An important component of Queensland state schools was their grounds. The early and continuing commitment to play-based education, particularly in primary school, resulted in the provision of outdoor play space and sporting facilities, such as ovals and tennis courts. Trees and gardens were planted to shade and beautify schools. In 1925 the Brisbane City Council took over the management of the Brisbane City Botanic Gardens from the Queensland Government. The donation of trees from the gardens to schools waned considerably, when the Queensland Government reduced its subsidy for tree planting in schools. From 1931 the number of trees circulated to schools dropped to less than 200 trees down from thousands in the 1890s. In 1947, the Wynnum State High and Intermediate School's Parents and Citizens Committee (P&C) outlined its plans for improving the school grounds. These included:

- acquisition of more land including the adjacent Commonwealth drill shed
- a parade ground
- a retaining wall behind Block A to curb erosion
- properly-made roads within the school area
- planting of 60 trees.

Once the war-time slit trenches had been filled and levelled, with the assistance of a government subsidy, the immediate provision of tennis courts on that area became a priority and were completed in 1951.
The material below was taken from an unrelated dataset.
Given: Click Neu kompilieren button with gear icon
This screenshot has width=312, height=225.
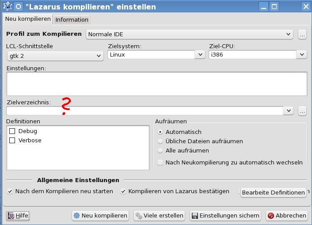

The addition of land to the school grounds came to fruition in 1949 and 1950. In July 1949, 0.45 ha adjoining the school along the railway alignment was added. The school absorbed a further 1.68 ha from the east end of the Wynnum Memorial Park in 1950 for its school sports oval. The remaining 5.63 ha of Wynnum Memorial Park continued as a reserve, providing play and sporting facilities for the local community and the school.
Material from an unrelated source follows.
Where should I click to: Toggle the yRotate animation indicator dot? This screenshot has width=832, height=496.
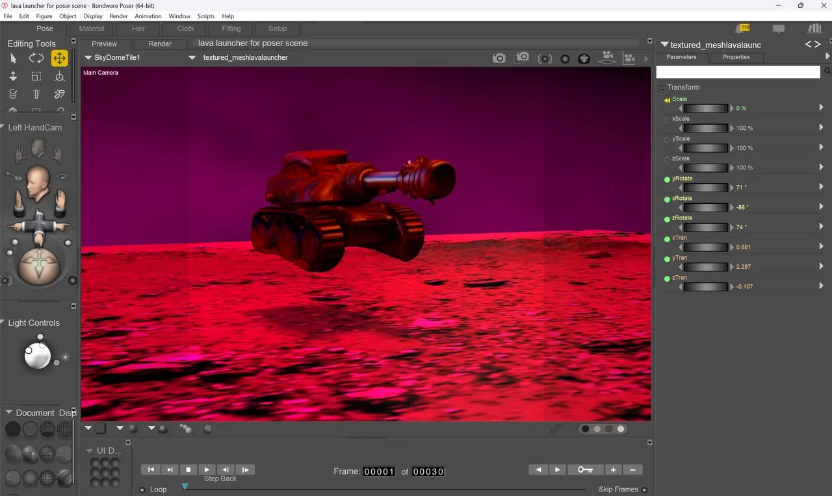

Work on the school grounds was a priority throughout the 1950s. Serious consideration was given to the lawns and gardens in front of Block A, to ensure the natural advantages of the setting overlooking Memorial Park were retained. Subsequently, a number of shade trees were planted and pergolas erected in front of Block A by the school's P&C. The area to the east and south of the main building was bituminised c. 1953 for use as a parade ground. Erosion of the embankment formed behind Block A when the site was levelled for the school building, led to the construction of a stone-pitched wall and a new set of concrete stairs in 1955. Approval for the school's sports oval was given in May 1955 and it was reported that its formation was approaching completion in 1957, as was the part-stone facing of the bank to the oval. However, a year later the oval was still incomplete and students could not take part in organised sport.

The DPI was largely unprepared for the enormous demand for state education between the late 1940s and the 1960s. This was a nation-wide occurrence resulting from immigration and the unprecedented population growth now termed the "baby boom". Queensland schools were overcrowded and, to cope, many new buildings were constructed and existing buildings were extended. At Wynnum High and Intermediate School, increased student numbers led to overcrowding and a shortage of classrooms. To alleviate this, the school used the Manly Drill Hall (located on Commonwealth land, southeast of Block A) from 1 August 1949 until 19 February 1951. In the early 1950s, a two-storey timber block of classrooms (Block B) was erected to the east of Block A. In December 1953, it was announced that four additional classrooms were to be built.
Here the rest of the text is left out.